───── CATATAN YANG TERSEDIA ─────

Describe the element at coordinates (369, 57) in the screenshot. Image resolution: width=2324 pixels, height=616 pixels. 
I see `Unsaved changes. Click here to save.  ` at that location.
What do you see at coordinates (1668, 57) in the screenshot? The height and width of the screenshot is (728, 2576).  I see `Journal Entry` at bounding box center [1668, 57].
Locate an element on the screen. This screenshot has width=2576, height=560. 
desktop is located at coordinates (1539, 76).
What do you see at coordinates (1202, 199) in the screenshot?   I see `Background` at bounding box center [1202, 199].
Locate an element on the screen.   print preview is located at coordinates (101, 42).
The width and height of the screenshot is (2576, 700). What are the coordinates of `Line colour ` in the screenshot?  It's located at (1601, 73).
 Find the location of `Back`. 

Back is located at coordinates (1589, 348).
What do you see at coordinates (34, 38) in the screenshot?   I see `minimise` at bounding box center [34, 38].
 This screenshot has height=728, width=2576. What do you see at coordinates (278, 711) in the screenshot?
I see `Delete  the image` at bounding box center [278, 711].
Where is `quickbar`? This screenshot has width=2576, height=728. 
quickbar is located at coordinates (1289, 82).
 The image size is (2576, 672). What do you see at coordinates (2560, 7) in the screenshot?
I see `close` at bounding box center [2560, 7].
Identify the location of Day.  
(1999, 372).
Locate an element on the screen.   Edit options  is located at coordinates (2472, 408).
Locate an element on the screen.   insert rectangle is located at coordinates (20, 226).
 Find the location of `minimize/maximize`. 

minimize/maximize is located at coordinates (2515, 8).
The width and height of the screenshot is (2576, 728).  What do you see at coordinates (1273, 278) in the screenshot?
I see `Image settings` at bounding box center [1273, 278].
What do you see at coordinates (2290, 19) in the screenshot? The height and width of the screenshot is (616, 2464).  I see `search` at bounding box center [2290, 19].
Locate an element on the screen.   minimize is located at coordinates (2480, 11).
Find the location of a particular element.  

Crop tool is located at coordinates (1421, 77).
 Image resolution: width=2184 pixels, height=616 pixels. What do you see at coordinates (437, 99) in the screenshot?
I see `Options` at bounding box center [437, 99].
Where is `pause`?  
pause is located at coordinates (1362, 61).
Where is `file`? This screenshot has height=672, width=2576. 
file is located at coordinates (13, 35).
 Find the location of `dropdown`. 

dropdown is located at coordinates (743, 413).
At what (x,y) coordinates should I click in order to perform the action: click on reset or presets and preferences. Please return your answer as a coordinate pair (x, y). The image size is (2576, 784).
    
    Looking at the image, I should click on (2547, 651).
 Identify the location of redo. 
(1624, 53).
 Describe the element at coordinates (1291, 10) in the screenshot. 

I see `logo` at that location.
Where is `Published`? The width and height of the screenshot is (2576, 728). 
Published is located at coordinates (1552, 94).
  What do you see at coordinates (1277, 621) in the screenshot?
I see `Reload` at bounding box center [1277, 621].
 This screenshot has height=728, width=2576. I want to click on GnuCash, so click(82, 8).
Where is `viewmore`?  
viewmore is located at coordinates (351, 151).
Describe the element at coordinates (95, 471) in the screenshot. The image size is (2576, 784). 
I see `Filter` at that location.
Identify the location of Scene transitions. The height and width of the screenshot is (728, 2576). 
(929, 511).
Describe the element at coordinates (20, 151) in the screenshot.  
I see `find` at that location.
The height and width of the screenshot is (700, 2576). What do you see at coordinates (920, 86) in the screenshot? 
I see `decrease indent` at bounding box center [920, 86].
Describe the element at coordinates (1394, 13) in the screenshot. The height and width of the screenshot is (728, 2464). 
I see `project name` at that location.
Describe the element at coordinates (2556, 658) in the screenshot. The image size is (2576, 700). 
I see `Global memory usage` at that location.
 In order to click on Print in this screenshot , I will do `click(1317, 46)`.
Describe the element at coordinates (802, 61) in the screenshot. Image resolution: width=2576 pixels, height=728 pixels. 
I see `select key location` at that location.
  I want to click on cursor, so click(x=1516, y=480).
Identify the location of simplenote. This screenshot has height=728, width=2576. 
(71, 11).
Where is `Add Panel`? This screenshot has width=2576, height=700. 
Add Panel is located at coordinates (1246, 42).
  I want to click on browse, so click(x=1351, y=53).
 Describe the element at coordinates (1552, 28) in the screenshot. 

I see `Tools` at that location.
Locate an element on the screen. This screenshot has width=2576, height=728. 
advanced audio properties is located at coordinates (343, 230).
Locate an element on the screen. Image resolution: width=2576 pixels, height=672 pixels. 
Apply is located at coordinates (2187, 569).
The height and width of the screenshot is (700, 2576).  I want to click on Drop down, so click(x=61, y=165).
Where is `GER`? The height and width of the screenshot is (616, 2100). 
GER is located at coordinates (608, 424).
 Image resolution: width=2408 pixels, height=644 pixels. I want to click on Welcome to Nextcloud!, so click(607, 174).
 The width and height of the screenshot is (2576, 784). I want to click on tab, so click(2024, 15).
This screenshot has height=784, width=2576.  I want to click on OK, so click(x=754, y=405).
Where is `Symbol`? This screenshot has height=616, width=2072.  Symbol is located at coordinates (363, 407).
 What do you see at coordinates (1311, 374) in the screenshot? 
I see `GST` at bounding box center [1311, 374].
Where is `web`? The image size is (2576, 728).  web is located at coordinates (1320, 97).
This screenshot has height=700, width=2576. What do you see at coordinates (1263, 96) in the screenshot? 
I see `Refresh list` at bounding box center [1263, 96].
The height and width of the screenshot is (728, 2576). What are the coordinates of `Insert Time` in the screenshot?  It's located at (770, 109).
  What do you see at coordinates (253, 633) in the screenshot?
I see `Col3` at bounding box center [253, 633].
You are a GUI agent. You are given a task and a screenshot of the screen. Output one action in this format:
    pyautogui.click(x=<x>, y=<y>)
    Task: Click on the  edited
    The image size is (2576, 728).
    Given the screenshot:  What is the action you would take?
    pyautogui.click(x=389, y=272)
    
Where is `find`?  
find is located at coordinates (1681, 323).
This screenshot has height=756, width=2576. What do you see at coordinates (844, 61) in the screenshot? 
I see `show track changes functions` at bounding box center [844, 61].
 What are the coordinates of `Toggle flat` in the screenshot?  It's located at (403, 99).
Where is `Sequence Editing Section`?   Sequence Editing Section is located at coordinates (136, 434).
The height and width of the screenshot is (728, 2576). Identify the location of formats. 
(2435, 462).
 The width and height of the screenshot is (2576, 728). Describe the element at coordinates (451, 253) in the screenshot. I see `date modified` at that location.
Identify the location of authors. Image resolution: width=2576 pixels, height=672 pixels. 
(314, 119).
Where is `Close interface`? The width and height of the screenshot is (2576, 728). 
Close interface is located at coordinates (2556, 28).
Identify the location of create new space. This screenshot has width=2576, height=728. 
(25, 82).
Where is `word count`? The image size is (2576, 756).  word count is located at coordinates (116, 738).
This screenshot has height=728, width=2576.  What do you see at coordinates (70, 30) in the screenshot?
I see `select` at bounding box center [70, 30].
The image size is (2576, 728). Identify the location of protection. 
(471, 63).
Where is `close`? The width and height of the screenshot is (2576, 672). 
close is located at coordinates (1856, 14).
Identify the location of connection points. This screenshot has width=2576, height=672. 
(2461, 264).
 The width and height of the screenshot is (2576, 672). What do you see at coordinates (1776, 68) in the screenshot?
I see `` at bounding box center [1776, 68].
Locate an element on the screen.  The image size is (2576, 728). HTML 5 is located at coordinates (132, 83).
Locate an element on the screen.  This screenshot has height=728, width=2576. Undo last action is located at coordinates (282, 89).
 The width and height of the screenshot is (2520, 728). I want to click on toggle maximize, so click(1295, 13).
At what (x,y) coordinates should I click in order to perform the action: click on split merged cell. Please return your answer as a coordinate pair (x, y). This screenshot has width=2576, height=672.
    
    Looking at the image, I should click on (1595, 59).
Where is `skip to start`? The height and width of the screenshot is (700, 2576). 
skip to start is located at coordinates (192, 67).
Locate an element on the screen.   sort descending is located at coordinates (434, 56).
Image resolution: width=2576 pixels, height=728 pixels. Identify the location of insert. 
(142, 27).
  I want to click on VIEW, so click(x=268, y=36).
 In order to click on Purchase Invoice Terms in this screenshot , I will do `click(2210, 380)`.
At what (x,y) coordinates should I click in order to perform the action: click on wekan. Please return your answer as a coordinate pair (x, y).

─────

[TUJUAN ANDA]
Tolong tulis ulang catatan di atas sebagai daftar JSON berisi string, satu string untuk setiap baris dan tanpa baris kosong, mulai dari baris yang memuat "coordinates (363, 407)." sampai dengan baris yang memuat "coordinates (1320, 97).". Kedua baris tersebut ikut dimasukkan.

[JAWABAN SOAL]
[
  "Where is `Symbol`? This screenshot has height=616, width=2072.  Symbol is located at coordinates (363, 407).",
  " What do you see at coordinates (1311, 374) in the screenshot? ",
  "I see `GST` at bounding box center [1311, 374].",
  "Where is `web`? The image size is (2576, 728).  web is located at coordinates (1320, 97)."
]